字は、手を使って書いていないと、情けないほどに、みすぼらしくなってくるのだ。
声も同じである。
同年代の友人と久しぶりに会うと、
「あれ、この人、こんな声だったかな?」
と思うことがある。
かすれた、少し高めの、喉の奥から出るような、いわゆる年寄り声。
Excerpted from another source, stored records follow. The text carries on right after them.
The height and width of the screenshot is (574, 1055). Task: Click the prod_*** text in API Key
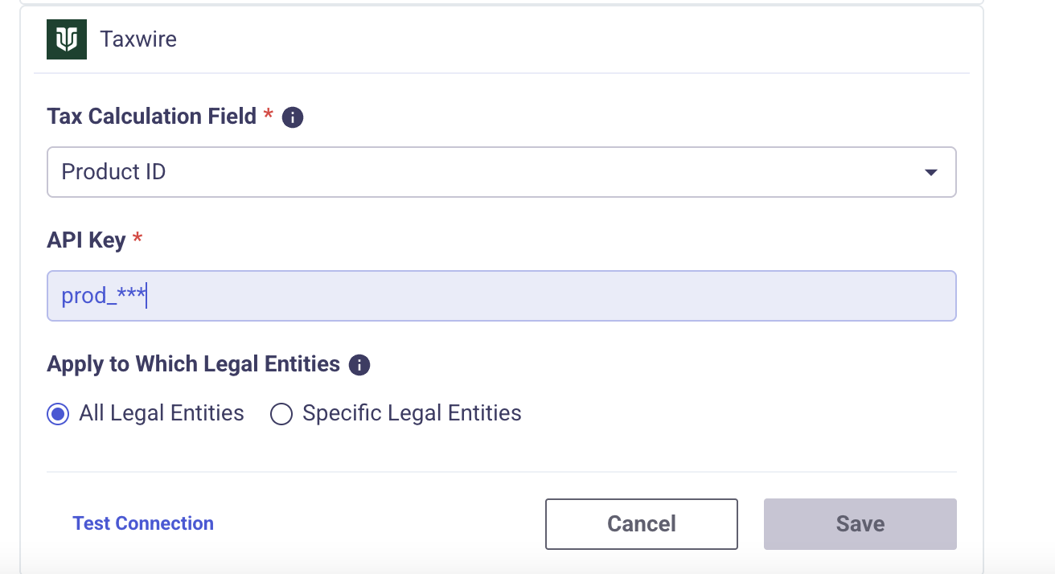(x=103, y=296)
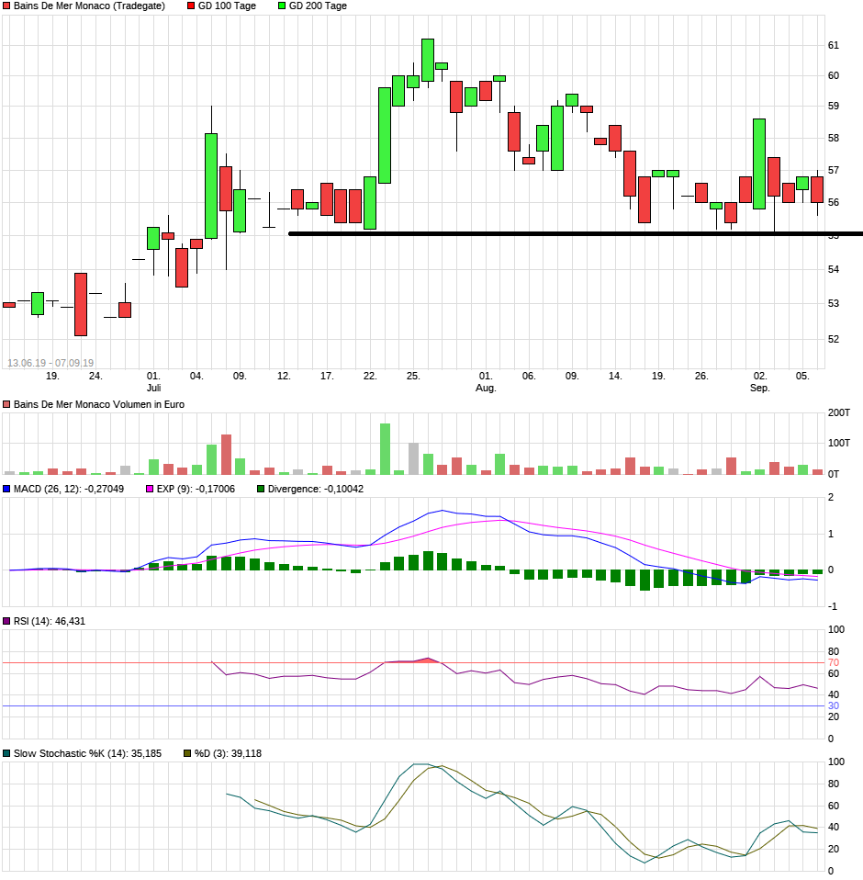Click the red GD 100 Tage legend swatch
Screen dimensions: 863x880
191,6
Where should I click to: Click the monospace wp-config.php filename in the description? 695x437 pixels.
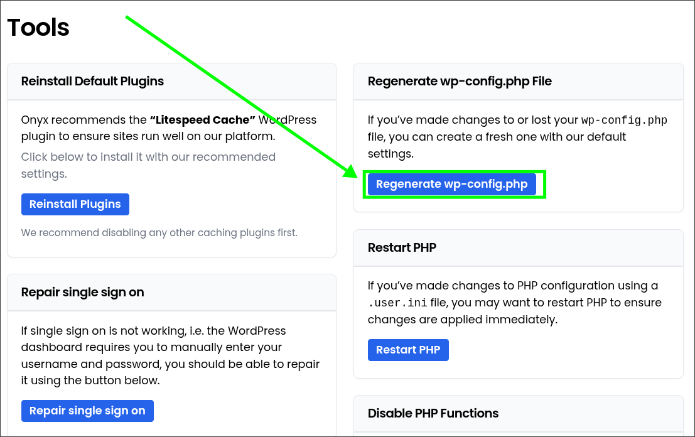click(x=624, y=120)
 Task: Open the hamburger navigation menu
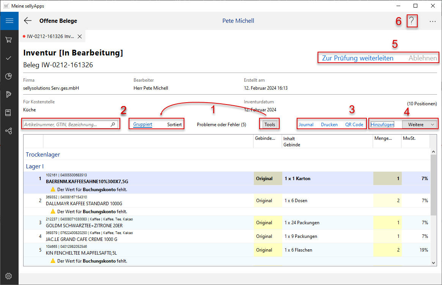pos(9,21)
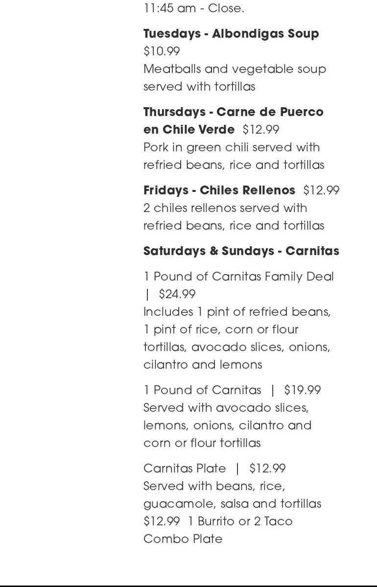Click the $12.99 price beside Chile Verde
The image size is (377, 587).
(x=261, y=130)
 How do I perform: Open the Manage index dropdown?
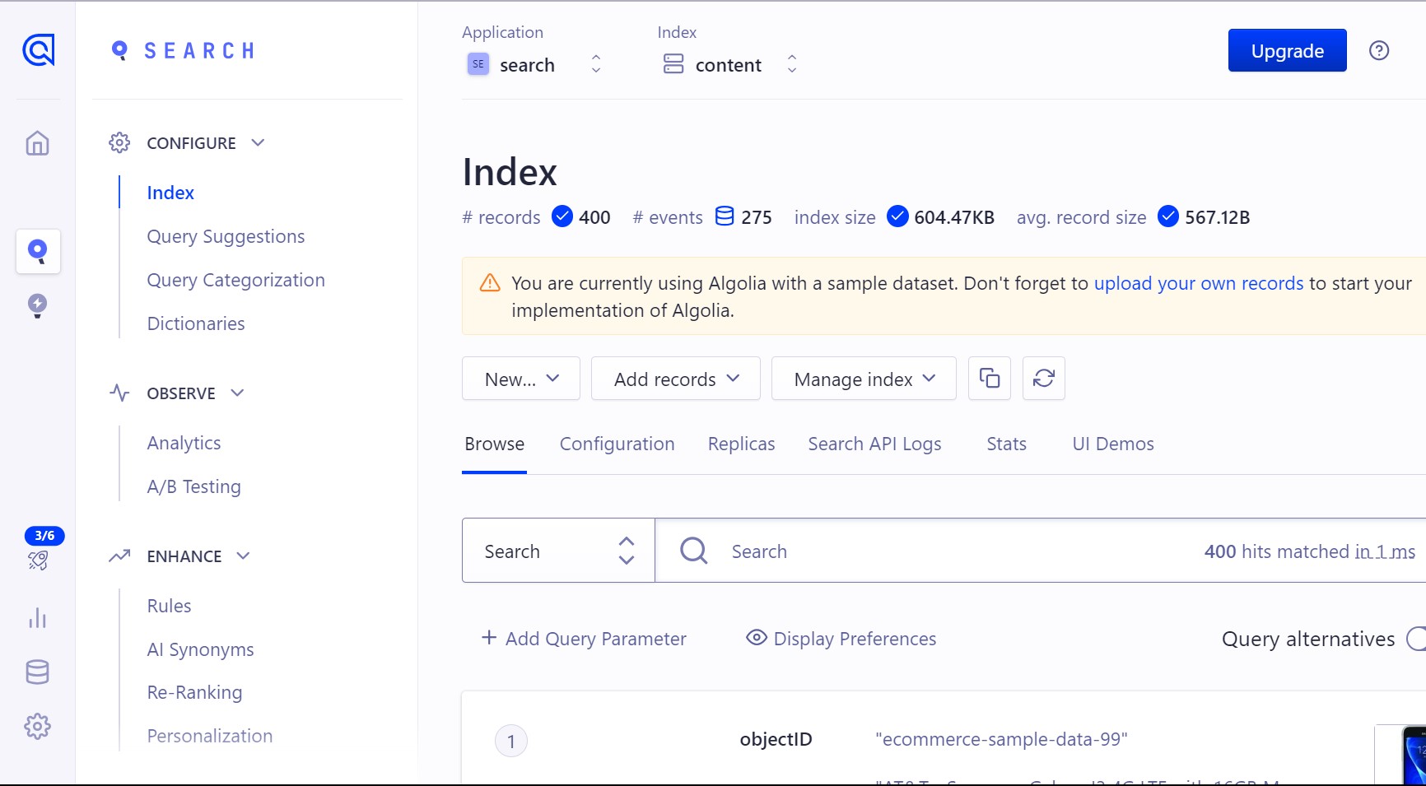[x=862, y=379]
男性に多い。
男は、会社をリタイアすると、話す場がなくなるのか。
女友達は、声も、話し方も、話の中身も、昔とあまり変わらない。
身体的な男女差ではないと思う。
その証拠に、声優さんは男女とも、80歳代になっても変わらぬ声で、歳を取らないアニメのキャラクターを演じている。
かつて、アナウンス部OB、それも開局当時を知る大先輩の男性アナから会社にかかってきた電話の声があまりに若々しくて、ニセ電話ではないかと疑った若手アナが、「何年入社の方ですか?」と失礼なファクトチェックをしてしまったという“事件”があった。
声は、丁寧に使い続けていれば、歳による衰えが極めて少ないものなのである。
日常、街の中で、もっと声のやりとりがあればいいのに、と思っている。
対面で買い物できる店は少なくなったが、スーパーのレジでも、さりげなく「ありがとう」とか「きょうは寒いわね」と、会話をしている高齢女性を時折見かける。
素敵なことだと思う。
巳年の今年、ヘビが脱皮するように、口ごもる皮を脱いで、もっとお喋りしてみませんか?